La jumelle-rose-des-vents s’est invitée spontanément dans mon texte parce que j’ai écrit le premier jet de « Maillots de bain, chapeaux de paille assortis » en vacances à l’Islet-sur-mer, dans le studio « La folie douce », Aux deux marées, dont les fenêtres frontales donnaient devant… une girouette. Comme quoi l’environnement dans lequel on écrit – même quand on n’écrit pas, à proprement parler, dans une posture géopoétique ou pllutôt, quand on écrit sur un autre lieu que celui où l’on est – peut aussi influencer le récit.

Tout en étant ailleurs pour écrire, je m’inspirais de ma dernière sortie à la Pointe. La dernière fois que j’étais allée y flâner, les propriétaires des deux maisons situées devant le sentier qui mène à la première crique – des vacanciers qui habitent leurs maisons d’été de juin à septembre, à ce qu’on m’a dit – étaient en train de poser une pancarte pour signifier aux touristes que le terrain sur lequel passait le dit sentier était « privé ». Et l’idée d’une frontière à ne pas franchir, voire d’une zone interdite, à la Pointe, me plaisait franchement. Elle s’arrimait bien avec le drame que je tentais de raconter et l’esthétique onirique du texte en cours.

Aussitôt, la mère de Régine a pris les contours d’une mère trop poule et trop anxieuse – ou d’une gardienne des Enfers, dans la foulée de la lancée symbolique du « labyrinthe de portraits trompeurs » évoqué précédemment :
Dans une inexplicable lubie, notre mère a toujours interdit qu’on retire les affiches. (…) Jusqu’à la fin, malgré les thérapies et la médication, elle a répété que c’était la faute des Américaines. (…) Chaque été, dans leur zone, il se passe des choses étranges.

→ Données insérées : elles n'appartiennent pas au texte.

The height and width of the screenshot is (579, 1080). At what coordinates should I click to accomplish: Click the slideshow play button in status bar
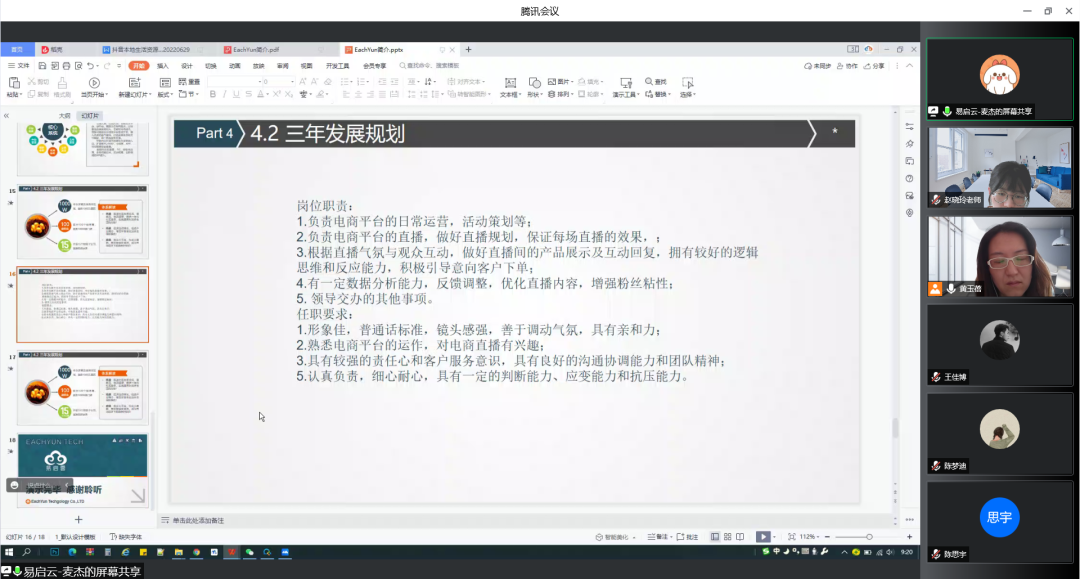pyautogui.click(x=763, y=537)
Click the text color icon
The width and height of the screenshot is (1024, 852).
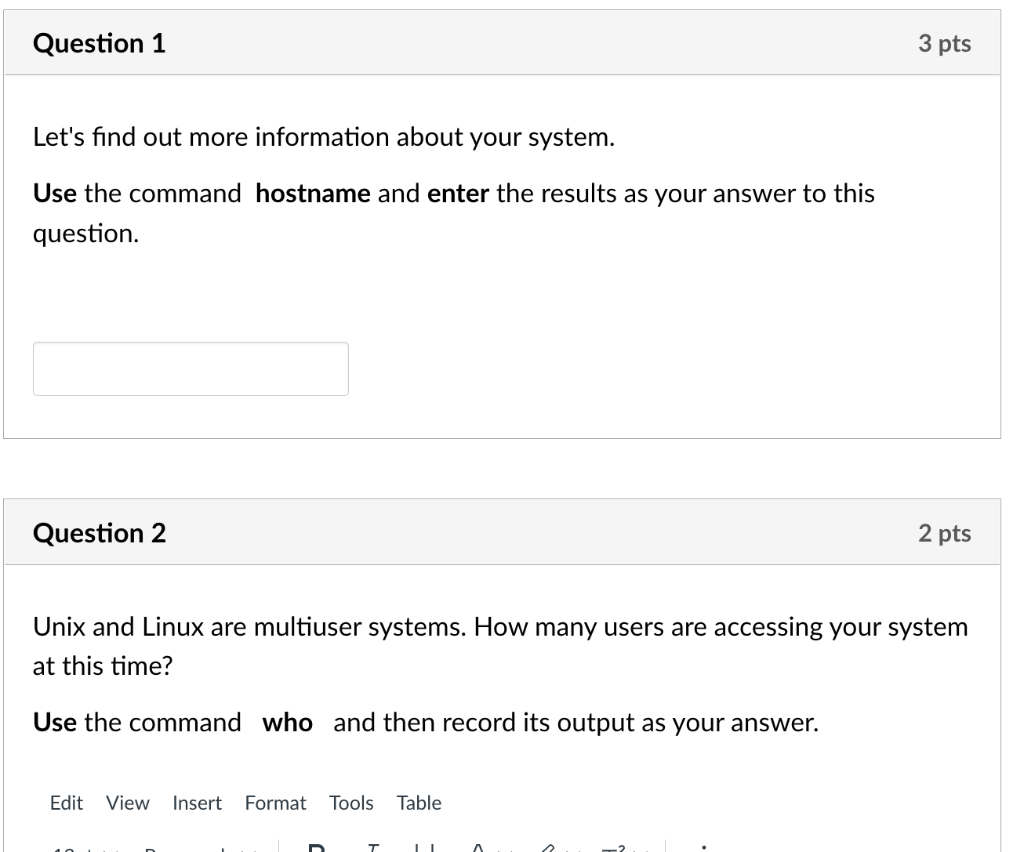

Ces portraits délavés de nous, tels d’anciens miroirs qui s’érodent, nous rappelle encore aujourd’hui d’être prudentes. Comme si notre mère et une lignée de femmes invisibles plaquaient perpétuellement leur regard sur nous – et sur toutes les filles du villages –, afin de nous protéger d’intangibles menaces.
La lignée de femmes invisibles mais protectrices, l’oeil maternel qui épie et surplombe la vie des enfants (des thèmes par ailleurs récurrents dans mon oeuvre), ainsi que le potentiel danger imminent m’ont amenée, dans un premier temps, à explorer ce qui aurait pu arriver à Régine dans la grotte (une agression que j’évoquais très implicitement mais que j’évoquais quand même) mais Joanie et Valérie m’ont convaincue que l’idée était moyenne (un cliché, eh oui, on ne s’en sort pas !) et que ce serait plus mystérieux, plus onirique, si le mystère restait un mystère.
Dans un deuxième temps, j’ai donc recommencé le texte en ne gardant de ma version initiale que quelques pistes (entre autres, celle d’intégrer des images qui rappelleraient la légende associée à l’île du Massacre et de montrer davantage les dessins de Régine). J’ai également voulu conserver l’essence de ce que je voulais raconter, la trame de l’histoire : Régine se serait tue pendant des mois à la suite de son expérience dans la grotte; l’expérience l’aurait changée et cette métamorphose s’incarnerait dans ses oeuvres visuelles; la narratrice chercherait à comprendre sa sœur mais depuis le drame, elles ne parleraient plus jamais la même langue (Régine est une artiste et vit « dans son monde »; sa sœur est une scientifique et travaille à l’ISMER).
Ma trame sonore à répétition (voir entrée « La ménagerie de roc » – De la genèse des personnages) dans mes écouteurs, j’ai réécrit et réécrit le texte. À la maison, sur d’autres berges : celles Sainte-Luce, où j’habite. Dans ce lieu que j’adore, où je rédige présentement mon entrée de blogue, un an presque jours pour jour après avoir écrit les premières lignes de « Maillots de bain, chapeaux de paille assortis ».